About this task. Once you have read the records below, print them again exactly as they stand.

== Material for this exercise ==

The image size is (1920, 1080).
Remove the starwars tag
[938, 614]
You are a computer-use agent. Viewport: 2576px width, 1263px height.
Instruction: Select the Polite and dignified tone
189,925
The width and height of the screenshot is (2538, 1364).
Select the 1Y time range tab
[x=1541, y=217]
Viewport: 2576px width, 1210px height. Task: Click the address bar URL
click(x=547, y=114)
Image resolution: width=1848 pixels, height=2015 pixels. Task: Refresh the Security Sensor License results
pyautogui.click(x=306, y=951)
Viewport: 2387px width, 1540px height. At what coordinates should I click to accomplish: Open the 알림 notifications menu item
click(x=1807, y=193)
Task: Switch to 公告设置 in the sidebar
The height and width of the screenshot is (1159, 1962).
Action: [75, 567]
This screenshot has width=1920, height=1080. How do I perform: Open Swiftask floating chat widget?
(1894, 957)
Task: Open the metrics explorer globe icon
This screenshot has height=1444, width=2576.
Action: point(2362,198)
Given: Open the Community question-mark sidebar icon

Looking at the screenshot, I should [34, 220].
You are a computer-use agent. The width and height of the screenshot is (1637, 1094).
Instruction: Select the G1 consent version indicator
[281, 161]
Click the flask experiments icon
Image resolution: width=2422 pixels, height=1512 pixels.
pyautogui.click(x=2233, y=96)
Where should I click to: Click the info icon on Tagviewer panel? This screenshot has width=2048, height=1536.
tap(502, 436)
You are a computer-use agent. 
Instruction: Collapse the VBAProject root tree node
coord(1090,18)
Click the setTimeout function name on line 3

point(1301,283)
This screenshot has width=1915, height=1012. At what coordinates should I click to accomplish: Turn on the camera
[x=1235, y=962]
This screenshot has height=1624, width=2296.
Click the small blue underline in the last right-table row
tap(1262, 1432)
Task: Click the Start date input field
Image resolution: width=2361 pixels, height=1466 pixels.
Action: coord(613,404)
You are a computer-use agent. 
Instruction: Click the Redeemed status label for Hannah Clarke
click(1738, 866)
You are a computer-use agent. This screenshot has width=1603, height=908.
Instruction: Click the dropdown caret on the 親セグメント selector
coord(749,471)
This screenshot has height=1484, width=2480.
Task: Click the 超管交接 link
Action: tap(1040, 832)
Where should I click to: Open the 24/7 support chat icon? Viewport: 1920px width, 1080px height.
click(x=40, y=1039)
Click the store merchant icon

===

Exercise response.
The image size is (1920, 1080).
Remove the starwars tag
[938, 614]
You are a computer-use agent. Viewport: 2576px width, 1263px height.
Instruction: Select the Polite and dignified tone
189,925
The width and height of the screenshot is (2538, 1364).
Select the 1Y time range tab
[x=1541, y=217]
Viewport: 2576px width, 1210px height. Task: Click the address bar URL
click(x=547, y=114)
Image resolution: width=1848 pixels, height=2015 pixels. Task: Refresh the Security Sensor License results
pyautogui.click(x=306, y=951)
Viewport: 2387px width, 1540px height. At what coordinates should I click to accomplish: Open the 알림 notifications menu item
click(x=1807, y=193)
Task: Switch to 公告设置 in the sidebar
The height and width of the screenshot is (1159, 1962).
Action: [75, 567]
This screenshot has width=1920, height=1080. How do I perform: Open Swiftask floating chat widget?
(1894, 957)
Task: Open the metrics explorer globe icon
This screenshot has height=1444, width=2576.
Action: point(2362,198)
Given: Open the Community question-mark sidebar icon

Looking at the screenshot, I should [34, 220].
You are a computer-use agent. The width and height of the screenshot is (1637, 1094).
Instruction: Select the G1 consent version indicator
[281, 161]
Click the flask experiments icon
Image resolution: width=2422 pixels, height=1512 pixels.
pyautogui.click(x=2233, y=96)
Where should I click to: Click the info icon on Tagviewer panel? This screenshot has width=2048, height=1536.
tap(502, 436)
You are a computer-use agent. 
Instruction: Collapse the VBAProject root tree node
coord(1090,18)
Click the setTimeout function name on line 3

point(1301,283)
This screenshot has width=1915, height=1012. At what coordinates should I click to accomplish: Turn on the camera
[x=1235, y=962]
This screenshot has height=1624, width=2296.
Click the small blue underline in the last right-table row
tap(1262, 1432)
Task: Click the Start date input field
Image resolution: width=2361 pixels, height=1466 pixels.
Action: coord(613,404)
You are a computer-use agent. 
Instruction: Click the Redeemed status label for Hannah Clarke
click(1738, 866)
You are a computer-use agent. This screenshot has width=1603, height=908.
Instruction: Click the dropdown caret on the 親セグメント selector
coord(749,471)
This screenshot has height=1484, width=2480.
Task: Click the 超管交接 link
Action: tap(1040, 832)
Where should I click to: Open the 24/7 support chat icon? Viewport: 1920px width, 1080px height.
click(x=40, y=1039)
Click the store merchant icon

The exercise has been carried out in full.